TASK TO COMPLETE: Copy, in full, each line of the material that holds the word "sidebar".

== == ==

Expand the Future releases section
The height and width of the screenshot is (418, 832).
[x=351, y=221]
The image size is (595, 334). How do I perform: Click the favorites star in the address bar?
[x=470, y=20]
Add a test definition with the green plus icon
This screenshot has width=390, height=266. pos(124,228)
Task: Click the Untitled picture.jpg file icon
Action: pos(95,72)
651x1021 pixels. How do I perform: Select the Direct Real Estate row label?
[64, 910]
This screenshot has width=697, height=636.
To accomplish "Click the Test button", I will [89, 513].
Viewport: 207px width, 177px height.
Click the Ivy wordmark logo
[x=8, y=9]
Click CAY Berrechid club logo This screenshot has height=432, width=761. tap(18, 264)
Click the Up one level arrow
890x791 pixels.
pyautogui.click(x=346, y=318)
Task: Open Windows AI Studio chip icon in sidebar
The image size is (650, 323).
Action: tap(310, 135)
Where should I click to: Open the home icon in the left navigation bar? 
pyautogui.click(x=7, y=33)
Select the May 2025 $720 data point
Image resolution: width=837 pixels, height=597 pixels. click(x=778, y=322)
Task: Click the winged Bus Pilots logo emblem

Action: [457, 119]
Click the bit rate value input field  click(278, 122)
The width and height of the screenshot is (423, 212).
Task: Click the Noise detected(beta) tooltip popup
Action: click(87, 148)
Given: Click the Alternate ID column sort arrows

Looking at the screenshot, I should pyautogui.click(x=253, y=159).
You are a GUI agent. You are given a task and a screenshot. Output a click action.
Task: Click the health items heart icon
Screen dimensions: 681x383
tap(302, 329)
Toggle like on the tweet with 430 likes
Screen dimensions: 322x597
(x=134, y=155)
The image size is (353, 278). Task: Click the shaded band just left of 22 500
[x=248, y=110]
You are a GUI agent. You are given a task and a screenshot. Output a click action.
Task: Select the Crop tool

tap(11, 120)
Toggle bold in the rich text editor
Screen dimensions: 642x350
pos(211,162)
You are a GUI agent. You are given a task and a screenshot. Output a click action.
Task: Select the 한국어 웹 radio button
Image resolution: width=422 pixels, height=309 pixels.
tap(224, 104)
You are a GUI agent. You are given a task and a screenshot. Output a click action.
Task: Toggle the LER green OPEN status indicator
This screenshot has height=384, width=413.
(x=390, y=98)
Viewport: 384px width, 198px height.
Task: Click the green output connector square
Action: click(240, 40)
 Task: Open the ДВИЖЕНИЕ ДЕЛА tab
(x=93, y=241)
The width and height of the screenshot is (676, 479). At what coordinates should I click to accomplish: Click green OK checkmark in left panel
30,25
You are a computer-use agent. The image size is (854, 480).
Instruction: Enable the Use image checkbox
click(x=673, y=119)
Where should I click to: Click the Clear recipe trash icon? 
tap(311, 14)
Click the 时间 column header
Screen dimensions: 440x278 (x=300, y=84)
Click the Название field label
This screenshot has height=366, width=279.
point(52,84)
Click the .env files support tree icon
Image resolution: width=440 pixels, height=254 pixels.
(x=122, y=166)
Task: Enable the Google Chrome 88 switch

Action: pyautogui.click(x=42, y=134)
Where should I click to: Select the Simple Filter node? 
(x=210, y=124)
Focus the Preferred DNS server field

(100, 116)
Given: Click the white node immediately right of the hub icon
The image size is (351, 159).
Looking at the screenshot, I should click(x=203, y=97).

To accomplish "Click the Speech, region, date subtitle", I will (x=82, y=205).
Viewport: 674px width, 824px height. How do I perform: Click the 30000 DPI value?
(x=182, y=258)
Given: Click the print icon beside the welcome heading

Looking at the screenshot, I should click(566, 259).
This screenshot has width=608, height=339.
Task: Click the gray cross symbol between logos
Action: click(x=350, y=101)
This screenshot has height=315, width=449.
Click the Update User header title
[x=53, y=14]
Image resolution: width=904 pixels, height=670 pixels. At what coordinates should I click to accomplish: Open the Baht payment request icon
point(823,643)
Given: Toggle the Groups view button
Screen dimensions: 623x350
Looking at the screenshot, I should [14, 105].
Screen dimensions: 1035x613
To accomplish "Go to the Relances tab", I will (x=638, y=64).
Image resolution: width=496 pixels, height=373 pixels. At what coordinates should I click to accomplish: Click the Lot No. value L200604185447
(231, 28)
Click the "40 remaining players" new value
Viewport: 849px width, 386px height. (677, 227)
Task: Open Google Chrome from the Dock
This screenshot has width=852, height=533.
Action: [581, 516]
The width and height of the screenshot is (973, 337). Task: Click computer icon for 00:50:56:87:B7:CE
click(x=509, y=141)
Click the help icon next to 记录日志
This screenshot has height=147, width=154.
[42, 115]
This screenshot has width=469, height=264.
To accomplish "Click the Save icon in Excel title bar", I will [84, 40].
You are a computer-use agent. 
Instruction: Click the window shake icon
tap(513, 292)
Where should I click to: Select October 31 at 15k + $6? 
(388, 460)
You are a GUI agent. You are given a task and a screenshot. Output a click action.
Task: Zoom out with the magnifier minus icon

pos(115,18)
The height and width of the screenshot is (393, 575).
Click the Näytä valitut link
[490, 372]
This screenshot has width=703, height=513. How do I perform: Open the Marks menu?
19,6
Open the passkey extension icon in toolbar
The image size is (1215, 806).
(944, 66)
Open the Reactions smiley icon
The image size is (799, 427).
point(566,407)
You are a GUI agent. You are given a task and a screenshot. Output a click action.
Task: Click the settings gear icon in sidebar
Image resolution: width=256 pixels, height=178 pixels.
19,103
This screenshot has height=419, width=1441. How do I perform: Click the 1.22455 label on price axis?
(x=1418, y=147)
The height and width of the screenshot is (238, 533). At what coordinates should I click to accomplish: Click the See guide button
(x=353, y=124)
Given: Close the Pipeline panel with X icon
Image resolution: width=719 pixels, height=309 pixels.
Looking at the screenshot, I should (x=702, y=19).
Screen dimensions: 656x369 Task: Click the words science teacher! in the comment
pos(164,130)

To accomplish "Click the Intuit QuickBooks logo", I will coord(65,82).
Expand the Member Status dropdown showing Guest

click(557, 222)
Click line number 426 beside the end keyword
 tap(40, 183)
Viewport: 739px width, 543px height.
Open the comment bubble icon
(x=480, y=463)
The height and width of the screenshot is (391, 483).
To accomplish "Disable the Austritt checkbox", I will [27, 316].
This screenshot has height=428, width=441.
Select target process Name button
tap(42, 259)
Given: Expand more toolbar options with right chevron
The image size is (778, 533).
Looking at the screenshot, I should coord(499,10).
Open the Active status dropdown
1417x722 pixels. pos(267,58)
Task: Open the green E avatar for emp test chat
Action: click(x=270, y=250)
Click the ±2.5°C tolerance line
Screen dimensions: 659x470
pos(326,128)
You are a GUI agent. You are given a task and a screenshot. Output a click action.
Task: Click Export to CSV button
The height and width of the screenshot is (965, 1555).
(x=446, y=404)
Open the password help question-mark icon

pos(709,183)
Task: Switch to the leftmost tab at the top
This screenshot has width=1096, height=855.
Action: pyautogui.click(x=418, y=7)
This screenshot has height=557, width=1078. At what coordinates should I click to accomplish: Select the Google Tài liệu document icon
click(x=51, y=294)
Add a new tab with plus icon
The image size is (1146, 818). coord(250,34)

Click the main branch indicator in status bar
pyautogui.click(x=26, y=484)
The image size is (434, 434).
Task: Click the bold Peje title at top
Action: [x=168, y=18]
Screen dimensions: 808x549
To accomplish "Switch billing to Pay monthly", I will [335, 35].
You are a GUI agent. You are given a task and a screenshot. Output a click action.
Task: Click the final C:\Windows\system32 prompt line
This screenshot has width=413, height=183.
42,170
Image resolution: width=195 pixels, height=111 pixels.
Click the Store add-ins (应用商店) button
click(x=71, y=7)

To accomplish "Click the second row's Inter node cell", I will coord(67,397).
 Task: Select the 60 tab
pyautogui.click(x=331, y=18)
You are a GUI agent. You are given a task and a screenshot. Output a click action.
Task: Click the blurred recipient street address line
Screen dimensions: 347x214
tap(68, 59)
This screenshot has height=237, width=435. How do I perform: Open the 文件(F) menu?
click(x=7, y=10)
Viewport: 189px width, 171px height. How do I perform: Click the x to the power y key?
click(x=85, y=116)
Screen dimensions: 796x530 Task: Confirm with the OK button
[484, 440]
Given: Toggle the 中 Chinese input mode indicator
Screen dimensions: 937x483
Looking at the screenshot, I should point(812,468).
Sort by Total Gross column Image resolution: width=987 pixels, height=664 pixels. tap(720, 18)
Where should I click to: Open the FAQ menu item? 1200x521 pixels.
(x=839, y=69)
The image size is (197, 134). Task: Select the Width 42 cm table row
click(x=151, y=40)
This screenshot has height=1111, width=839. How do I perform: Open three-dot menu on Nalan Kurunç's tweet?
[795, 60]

== == ==

ANSWER TO THE EXERCISE:
Task: Open Windows AI Studio chip icon in sidebar
Task: Click the settings gear icon in sidebar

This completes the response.